▸ **TASKS TO COMPLETE**:
[A] Please list each setting under postprocessing in the YAML file from the forum post about converting an ONNX model to HEF format, with its value.
[B] Pick up the forum post about converting an ONNX model to HEF format at the point where it stops, and continue it.

— START OF TEXT EXCERPT —

I converted the model to both savedmodel format and tflite format. I then successfully converted the model to .onnx format and ran the validator on the .onnx which came back valid. I’m having major issues converting the .onnx to .hef format now.

Things I’ve tried:

  1. hailomz compile --yaml model.yaml --ckpt ./model.onnx --hw-arch hailo8l --calib-path /images

Using this YAML file (I checked the input and output names are correct in Netron):

network:
  network_name: ssd_mobilenet_v2_fpn_640x640_custom
paths:
  network_path:
  - /workspace/conversion_project/model.onnx
  inputs:
  - name: serving_default_input:0
    shape: [1, 3, 640, 640]
  outputs:
  - name: StatefulPartitionedCall:1
    shape: [1, 100, 4]  # Assuming detection_boxes
  - name: StatefulPartitionedCall:3
    shape: [1, 100]     # Assuming detection_scores
  - name: StatefulPartitionedCall:0
    shape: [1]          # Assuming num_detections
  - name: StatefulPartitionedCall:2
    shape: [1, 100]     # Assuming detection_classes
parser:
  type: onnx
  normalization_params:
    normalize_in_net: true
    mean_list: [127.5, 127.5, 127.5]
    std_list: [127.5, 127.5, 127.5]
  start_node_shapes:
    serving_default_input:0: [1, 3, 640, 640]
  nodes:
  - serving_default_input:0
  - - StatefulPartitionedCall:1
    - StatefulPartitionedCall:3
    - StatefulPartitionedCall:0
    - StatefulPartitionedCall:2

preprocessing:
  input_resolution: [640, 640]
  padding_color: 0

postprocessing:
  type: ssd_mobilenet_v2
  num_classes: 1
  nms_iou_threshold: 0.6
  score_threshold: 1e-8
  max_detections: 100

quantization:
  calib_set: /images

The error message I get for this is:

<Hailo Model Zoo INFO> Start run for network ssd_mobilenet_v2_fpn_640x640_custom ...
<Hailo Model Zoo INFO> Initializing the hailo8l runner...
Traceback (most recent call last):
  File "/local/workspace/hailo_virtualenv/bin/hailomz", line 33, in <module>
    sys.exit(load_entry_point('hailo-model-zoo', 'console_scripts', 'hailomz')())
  File "/local/workspace/hailo_model_zoo/hailo_model_zoo/main.py", line 122, in main
    run(args)
  File "/local/workspace/hailo_model_zoo/hailo_model_zoo/main.py", line 111, in run
    return handlers[args.command](args)
  File "/local/workspace/hailo_model_zoo/hailo_model_zoo/main_driver.py", line 248, in compile
    _ensure_optimized(runner, logger, args, network_info)
  File "/local/workspace/hailo_model_zoo/hailo_model_zoo/main_driver.py", line 73, in _ensure_optimized
    _ensure_parsed(runner, logger, network_info, args)

— END OF TEXT EXCERPT —
— START OF COLLECTED DATA —

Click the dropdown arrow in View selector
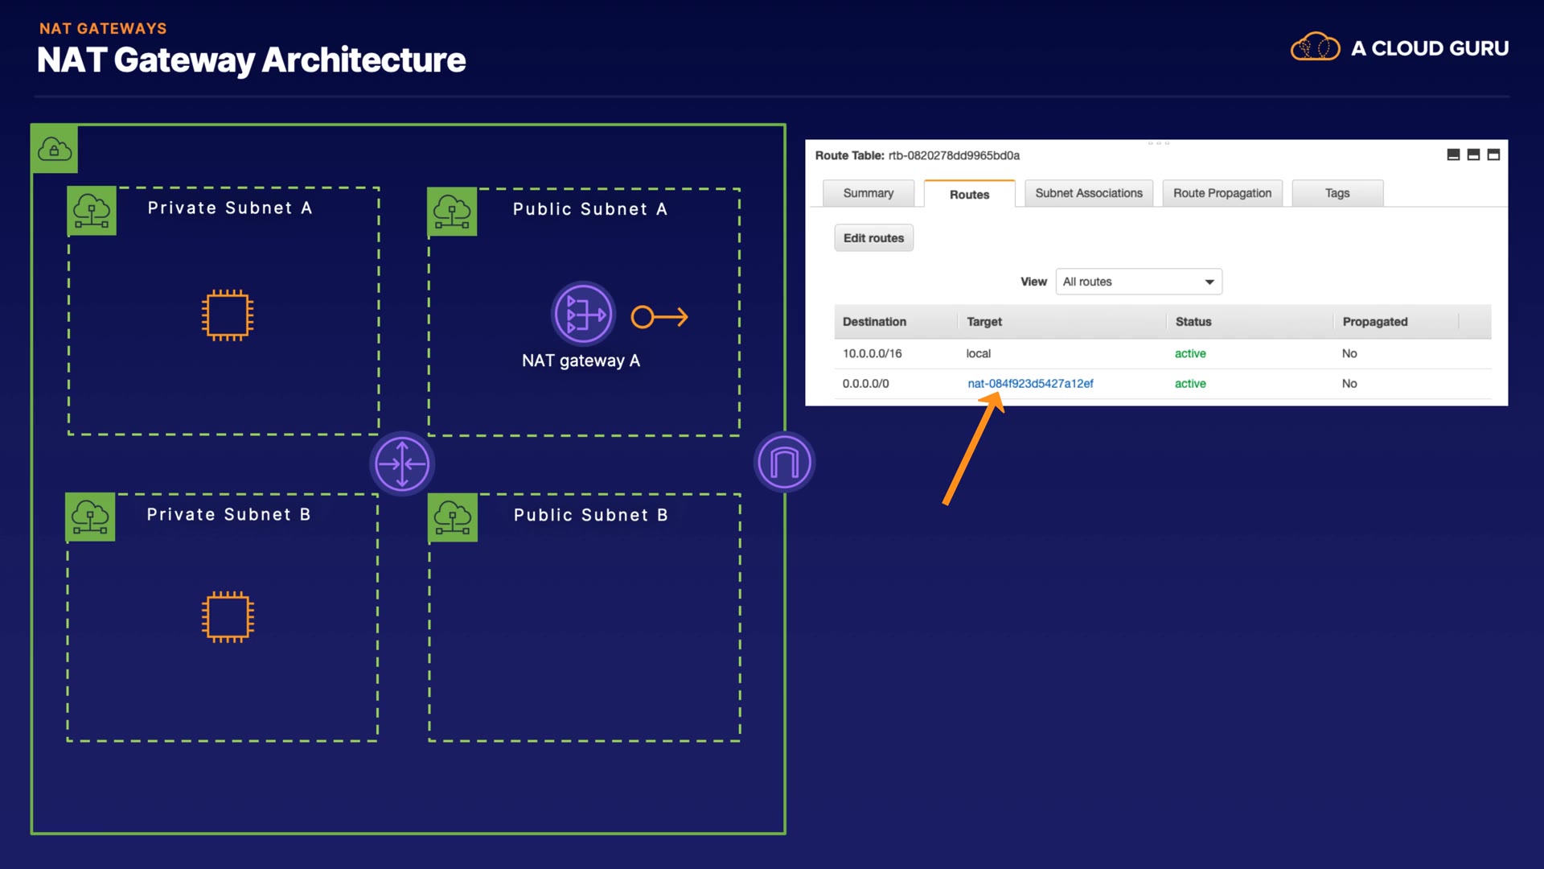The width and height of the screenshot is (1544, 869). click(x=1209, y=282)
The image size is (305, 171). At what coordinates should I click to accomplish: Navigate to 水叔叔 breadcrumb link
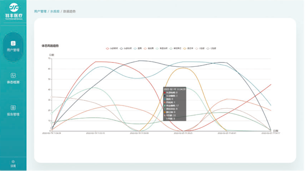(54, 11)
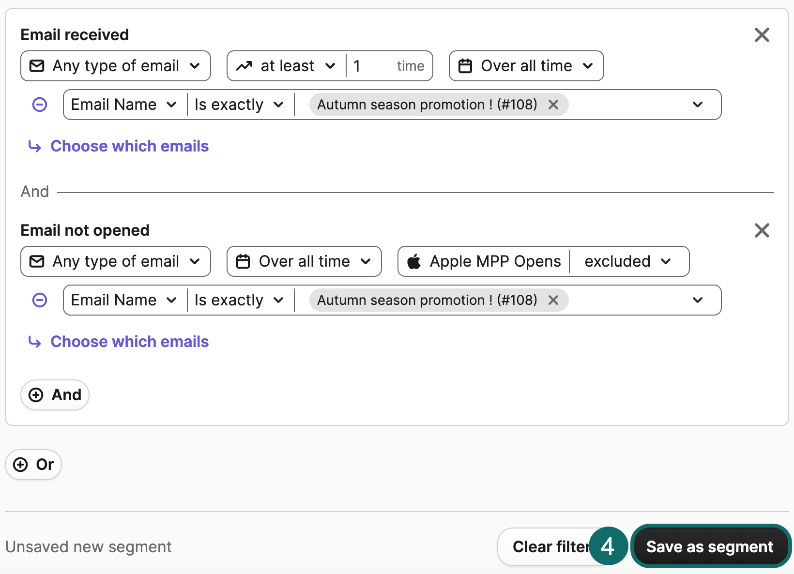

— END OF COLLECTED DATA —

▸ **RESPONSE LIST**:
[A]
type: ssd_mobilenet_v2
num_classes: 1
nms_iou_threshold: 0.6
score_threshold: 1e-8
max_detections: 100

[B]
  File "/local/workspace/hailo_model_zoo/hailo_model_zoo/main_driver.py", line 108, in _ensure_parsed
    parse_model(runner, network_info, ckpt_path=args.ckpt_path, results_dir=args.results_dir, logger=logger)
  File "/local/workspace/hailo_model_zoo/hailo_model_zoo/core/main_utils.py", line 126, in parse_model
    raise Exception(f"Encountered error during parsing: {err}") from None
Exception: Encountered error during parsing: Expecting value: line 1 column 1 (char 0)

Seems to be some kind of JSON parsing issue. Incredibly cryptic error.

  1. I tried running a custom script to compile the model:
from pathlib import Path
from hailo_sdk_client import ClientRunner
import os

def convert_onnx_to_hef(onnx_model_path, output_hef_path):
    onnx_model_path = Path(onnx_model_path).resolve()  # Resolve symlinks
    print(f"ONNX path (Posix): {onnx_model_path.as_posix()}")

    # Validate file access
    if not onnx_model_path.exists():
        raise FileNotFoundError(f"File {onnx_model_path} does not exist")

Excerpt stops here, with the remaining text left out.